Richard Thornton (20 September 1776 – 20 June 1865) was an English millionaire. He died in Merton, Surrey and is buried at West Norwood Cemetery in London. On his death, Richard Thornton left an estate of £2,800,000, which is the largest fortune to have been valued for probate in Great Britain before 1870. Richard Thornton was a merchant and trader, notably in Baltic goods. He was also a Liveryman of the Leathersellers' Company (a Livery Company of the City of London), of which he became Master in 1836. He personally funded the new almshouses built for the Leathersellers' Company at Barnet, where his bust (by Thomas Earle) is still preserved and a nearby road is named Thornton Road in his honour.
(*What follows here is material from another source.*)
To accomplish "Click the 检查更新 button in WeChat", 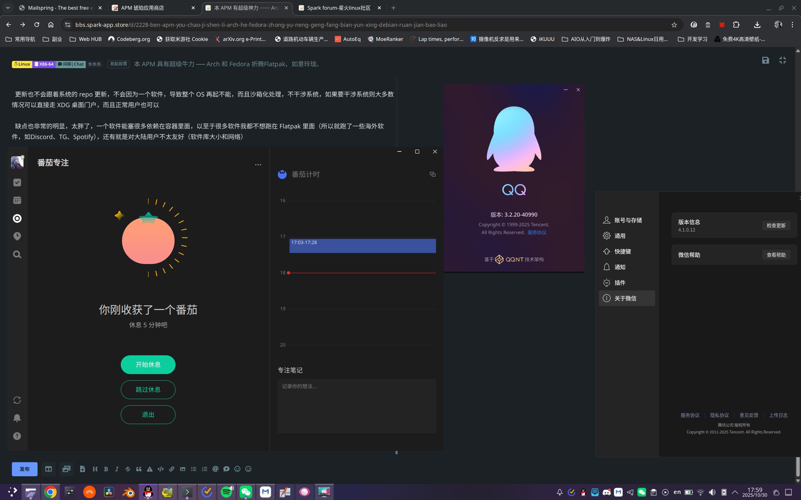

The Leathersellers' Company also has a portrait of Thornton painted in 1838 by Frederick Yeates Hurlstone.

== Background ==
Richard Thornton was born in Burton-in-Lonsdale, West Riding of Yorkshire. He later funded a primary school and a church building in the village. He was educated at Christ's Hospital, Newgate Street, London from 1785 to 1791. He became a Donation Governor of Christ's Hospital in 1833.

== Wealth and obscurity ==
Richard Thornton's wealth was remarkable. At his death in 1865, his estate of £2.8m was one of the largest ever recorded. That figure equalled 0.35% of the net national income of the day, or £3.9bn in 2007 terms, which makes him the 165th richest Briton since 1066. Yet, as the eminent historian W G Hoskins noted in his article for the magazine History Today, his name means nothing today, even though in his lifetime his wealth rivalled that of the Rothschilds and the Barings.

== Profiting from the Baltic blockade ==
Richard Thornton made part of his fortune as an indirect result of Napoleon's fatal and failed invasion of Russia. During this campaign the French army was stationed at Danzig from where it guarded every Baltic port. The Danish were strong supporters of Napoleon and their hostility to English trade was considerable: captains of Danish ships were threatened with death should they engage in any form of commerce with England. This made valuable and essential Baltic trade difficult and dangerous for English merchant ships.

In response Richard Thornton armed one of his own merchant ships, fought off a hostile Danish gunboat, and landed in the Baltic under an assumed German name. In the process he secured essential supplies of Baltic hemp for the Royal Navy at considerable profit to himself.

Richard Thornton's lucrative Baltic trade continued and two years later, in 1812, his brother Laurence was in the port of Memel, now known as Klaipėda, when he heard of Napoleon's retreat from Moscow. He got word back to Richard in London so speedily that it was three days before the news reached any one else in the city, including members of the British Government. Realizing this, Richard Thornton went quickly about the city obtaining signatures on contracts for the forward delivery of Baltic goods. Since the contract prices were inflated by the blockade which had now been removed, his already sizable profits became significantly greater.

Richard Thornton's activities in the Baltic earned him the nickname “The Duke of Danzig”.